De este deseo oculto, de este morbo por ser tragados por el bosque o la selva escribe John Fowles (Essex, 1926) en El árbol, un bello ensayo publicado como siempre con mimo por Impedimenta -atención a la ilustración de principios del siglo pasado en su portada-, que hunde sus raíces en los sustratos de la ciencia y el arte para dar sus frutos en forma de valiosas ideas y conclusiones acerca de nuestro modo antinatural de relacionarnos con el entorno. Fowles, que se presenta como un naturalista entusiasta de los bosques que abomina de los jardines que tanto idealizaba su padre, encuentra en el árbol la encarnación de un ser vivo trascendental, un ente al que nos esforzamos en catalogar desde la individualidad y que sin embargo solo tiene sentido como parte de un todo: “En un bosque, la «frontera» visual real que simboliza un árbol cualquiera suele ser imposible de distinguir, al menos en verano.

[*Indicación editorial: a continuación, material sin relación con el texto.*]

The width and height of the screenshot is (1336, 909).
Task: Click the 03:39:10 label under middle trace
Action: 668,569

Nos sentimos (o creemos que nos sentimos) más próximos a la «esencia» de un árbol (o a la de su especie) cuando nos encontramos con un árbol aislado, como nosotros. Pero la evolución no ha querido que los árboles crezcan de manera individual. Resulta que son criaturas mucho más sociables que nosotros, y un ejemplar aislado no es más natural de lo que sería un marinero varado o un ermitaño”.

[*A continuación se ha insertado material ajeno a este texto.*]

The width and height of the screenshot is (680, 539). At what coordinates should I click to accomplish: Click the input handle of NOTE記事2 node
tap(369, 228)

Así, mediante la figura del árbol y su papel en la naturaleza, el autor nos habla de la frontera imaginaria que nos separa a nosotros, los seres humanos, de “ella”, la gran madre, “el caos verde” al que en épocas pasadas temimos como se teme a un mal necesario. Como al océano. Fowles trata de convencernos de que vivamos y crezcamos más allá de las paredes de piedra de nuestra mente ajardinada, nos incita a expandirnos con sabiduría como se expanden las ramas de un árbol sano en un bosque para que nos acerquemos a la naturaleza desde la experiencia personal, sin filtros de por medio. Sin interferencias. Solo así, como hombres y mujeres verdes, podremos admirar el fulgor del “extraño fósforo de la vida, carente de nombre, bajo una antigua denominación falsa” del que hablaba un poeta. Solo así podremos percibir la bondad de la maleza.